Monday, August 5, 2013

Olive

As most of you already know, Olive has gone to bridge. First and foremost I want to thank each and everyone of you who stopped by with kind words, warm thoughts, well wishes, and countless expressions of love and sympathy. Many of you left comments here, at Gracie's blog, and at the Cat Blogosphere. Even though I have yet to write, I want you to know that during Olive's health crisis and the weeks after I have read your messages. It meant so much to know so many people and pets were thinking of us even though we haven't been active in the blog world for quite some time.

On the 4th of July, my plans to spend the day at a cook out with a friend fell through. As a result, I had a relaxing quiet day at home with Ollie. While feeling sorry for myself over the fall-out with a close friend, I spent a lazy in morning in bed with sweet Ollie. She snuggled down next to me on a pile of soft blankets while I donned pajamas and channel surfed. We had a nice, quiet morning but when I finally dragged myself out of bed, I noticed Ollie didn't follow--very unusual as she always jumped out of bed when I got up.

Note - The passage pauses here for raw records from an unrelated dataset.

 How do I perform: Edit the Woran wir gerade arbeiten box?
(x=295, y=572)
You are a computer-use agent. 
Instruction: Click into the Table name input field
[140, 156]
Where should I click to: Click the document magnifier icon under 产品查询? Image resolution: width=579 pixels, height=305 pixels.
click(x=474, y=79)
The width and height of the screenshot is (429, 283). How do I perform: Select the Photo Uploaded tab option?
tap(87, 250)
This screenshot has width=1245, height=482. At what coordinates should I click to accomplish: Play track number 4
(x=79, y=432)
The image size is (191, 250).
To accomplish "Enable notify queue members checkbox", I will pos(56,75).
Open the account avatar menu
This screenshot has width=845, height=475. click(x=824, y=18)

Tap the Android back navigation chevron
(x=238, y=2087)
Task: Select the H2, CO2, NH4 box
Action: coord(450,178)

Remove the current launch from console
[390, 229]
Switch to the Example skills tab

Throughout the afternoon, I kept a close eye on her. I noticed she wasn't drinking, eating, or going to the litter box. She just seemed to want to stay in bed. I checked her nose and it was wet and cold (a good sign) and so I decided to just keep an eye on her. By evening, she hadn't perked up and when she snuggled down in the back of my closet I knew she was in trouble. I put her in her carrier and rushed her to the animal hospital.


I was told she was having problems with her kidneys and that she would need to stay in the hospital for several days. I was able to go back and check on her before I left for the night, kissing her gently on the top of her soft little head. I cannot begin to describe how difficult is was for me to leave my sweet little baby there all alone. As I walked to my car, tears running down my face, the sounds of fireworks exploding over the city of Indianapolis filled the quiet night.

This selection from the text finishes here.